I think it started when I was 5 when my mother brought my to my class party and I cried profusely and wanted to go home. I didn’t like the costumes. They scared me. It wasn’t until recently that I learned that empathic people are highly sensitive to scary images. It can feel like an assault to our systems. I never like being frightened. Even now, I avoid scary movies and gruesome scenes on TV. Their images twist into my cell’s wiring in ways that leave me unsettled for days.
As I got older, Halloween still haunted me. I could never find a costume that “fit” me. I wanted to hide the way I felt. Fat. A social outcast. Halloween became another opportunity for my rejection to be spotlighted with tight clothing that clung to the parts of me I desperately wanted to ignore. I never looked cute or sexy. Or I never felt that way.
Of course, back then I didn’t realize that a costume couldn’t make me feel something or not. That loving myself was not dependent on how well an outfit fit me. No clothes, costumes or anything can pretend for you. If there’s a painful thought lurking in there, a little Halloween makeup won’t cover it.
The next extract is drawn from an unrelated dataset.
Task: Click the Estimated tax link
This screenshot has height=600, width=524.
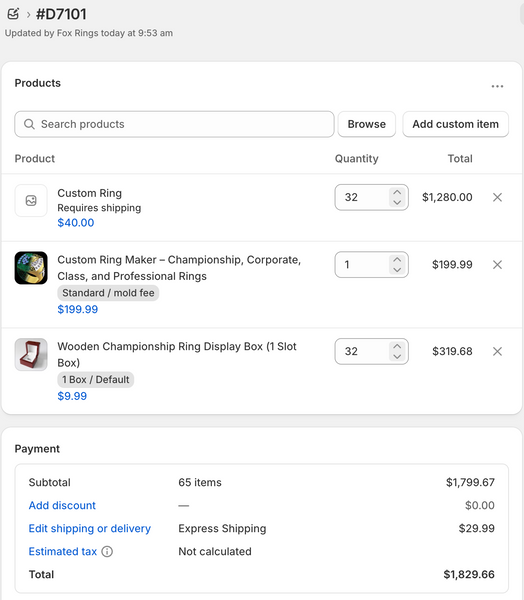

I remember one of the first things that I enjoyed doing once I lost weight was dress up. Like I had finally granted myself permission to enjoy my body. I loved wearing things that had always been out of reach for me before. But I was still grasping for something outside of me for validation. And the high didn’t last long.
Because again, feeling good is not about what you put out to the world— but all in how you dress your insides. And what costume you wear– really doesn’t matter as long as you love your you in the part of you that needs no costume. And that my fabulous beings, is how I made peace with Halloween once and for all.